* **Selected text**
_ _ _ _ _

4.3.14. Environmental, ethical and regulatory aspects of fish immunization

4.3.14. Environmental, ethical and regulatory aspects of fish immunization

Preventive immunization coupled with good management is obviously the most suitable means of fish disease control in intensive aquaculture.

  • An ideal vaccine suitable for large-scale usage should be highly immunogenic, should offer a long-term protection, be cost effective, easy to produce and deliver and should be safe. It should meet all the safety and regulatory criteria before being used for field application.
  • Although some vaccines meet many of the important attributes necessary for a good vaccine, the problem of environmental, ethical and regulatory aspects of field application still remain as an obstacle for their large-scale usage.
  • This is obvious in the case of live-attenuated vaccines (both conventional and gene tically engineered) and DNA vaccines.

_ _ _ _ _

* **Material provided**

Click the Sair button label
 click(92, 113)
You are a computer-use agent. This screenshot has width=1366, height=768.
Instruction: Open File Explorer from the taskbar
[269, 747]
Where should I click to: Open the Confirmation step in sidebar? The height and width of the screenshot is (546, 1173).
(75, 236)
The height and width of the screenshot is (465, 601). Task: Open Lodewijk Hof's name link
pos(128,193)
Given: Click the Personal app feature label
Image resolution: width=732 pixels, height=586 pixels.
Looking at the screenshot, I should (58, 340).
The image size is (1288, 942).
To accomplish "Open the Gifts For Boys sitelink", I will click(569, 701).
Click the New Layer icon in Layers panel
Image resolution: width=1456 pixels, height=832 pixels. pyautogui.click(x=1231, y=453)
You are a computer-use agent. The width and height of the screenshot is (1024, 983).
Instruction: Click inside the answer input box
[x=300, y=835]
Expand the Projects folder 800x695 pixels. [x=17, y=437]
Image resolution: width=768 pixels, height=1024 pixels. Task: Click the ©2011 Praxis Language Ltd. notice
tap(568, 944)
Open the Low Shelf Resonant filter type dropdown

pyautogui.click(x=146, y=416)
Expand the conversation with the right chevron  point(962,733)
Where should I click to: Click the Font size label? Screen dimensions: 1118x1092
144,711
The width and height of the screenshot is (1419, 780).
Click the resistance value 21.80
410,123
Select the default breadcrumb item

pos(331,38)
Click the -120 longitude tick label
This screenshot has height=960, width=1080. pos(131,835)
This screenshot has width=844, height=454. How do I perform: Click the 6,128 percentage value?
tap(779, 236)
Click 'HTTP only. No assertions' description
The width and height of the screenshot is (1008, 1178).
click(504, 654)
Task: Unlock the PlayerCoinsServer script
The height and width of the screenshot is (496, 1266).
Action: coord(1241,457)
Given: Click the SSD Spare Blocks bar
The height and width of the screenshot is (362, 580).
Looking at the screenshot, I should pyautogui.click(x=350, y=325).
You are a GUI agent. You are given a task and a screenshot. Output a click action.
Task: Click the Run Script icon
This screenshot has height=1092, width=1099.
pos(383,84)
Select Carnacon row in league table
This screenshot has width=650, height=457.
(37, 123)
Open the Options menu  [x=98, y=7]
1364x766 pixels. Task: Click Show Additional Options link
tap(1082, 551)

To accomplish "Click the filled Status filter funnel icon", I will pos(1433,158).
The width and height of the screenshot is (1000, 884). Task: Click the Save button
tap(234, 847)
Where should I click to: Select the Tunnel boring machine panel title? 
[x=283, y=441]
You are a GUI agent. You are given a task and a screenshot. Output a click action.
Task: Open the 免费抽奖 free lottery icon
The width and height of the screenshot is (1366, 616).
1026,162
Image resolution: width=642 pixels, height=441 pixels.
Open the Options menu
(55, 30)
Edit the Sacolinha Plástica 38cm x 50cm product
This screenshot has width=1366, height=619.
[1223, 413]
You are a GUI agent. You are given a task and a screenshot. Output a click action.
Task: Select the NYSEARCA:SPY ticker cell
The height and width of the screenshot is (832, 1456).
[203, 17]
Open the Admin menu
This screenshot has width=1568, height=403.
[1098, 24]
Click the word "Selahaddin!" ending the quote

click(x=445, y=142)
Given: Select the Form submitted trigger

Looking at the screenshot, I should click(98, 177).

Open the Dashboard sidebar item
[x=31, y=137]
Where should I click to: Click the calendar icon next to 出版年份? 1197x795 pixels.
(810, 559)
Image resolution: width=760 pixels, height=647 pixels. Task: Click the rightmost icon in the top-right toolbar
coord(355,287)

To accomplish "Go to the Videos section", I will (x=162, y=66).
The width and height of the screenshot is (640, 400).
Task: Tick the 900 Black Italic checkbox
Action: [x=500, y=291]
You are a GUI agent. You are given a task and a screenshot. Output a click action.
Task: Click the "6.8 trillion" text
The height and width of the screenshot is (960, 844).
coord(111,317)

_ _ _ _ _

* **Questions**
- a) Echo the fish immunization text word for word. Begin at the words "Preventive immunization coupled" and stop after "for field application.".
- b) In the fish immunization text, what is named as the most suitable means of fish disease control in intensive aquaculture?
- c) Pick up the fish immunization text after its last sentence and continue writing it.

* **Exercise answers**
- a)
Preventive immunization coupled with good management is obviously the most suitable means of fish disease control in intensive aquaculture.

  • An ideal vaccine suitable for large-scale usage should be highly immunogenic, should offer a long-term protection, be cost effective, easy to produce and deliver and should be safe. It should meet all the safety and regulatory criteria before being used for field application.

- b) Preventive immunization coupled with good management.

- c)
  • Live vaccines, although are highly immunogenic, remains unattractive for long time for field application because of the apprehension of their reversion to pathogenic state and the chance of the vaccine strain becoming pathogenic to non-target species.
  • Additionally, there is fear of shedding and persistence of live vaccine strains in tissues.

DNA vaccines are argued to pose many dangers to target animals such as:

  • potential integration of plasmid DNA into the genome of the host cells,
  • potential induction of immune tolerance or of autoimmunity and
  • the potential induction of antibodies to the injected plasmid DNA.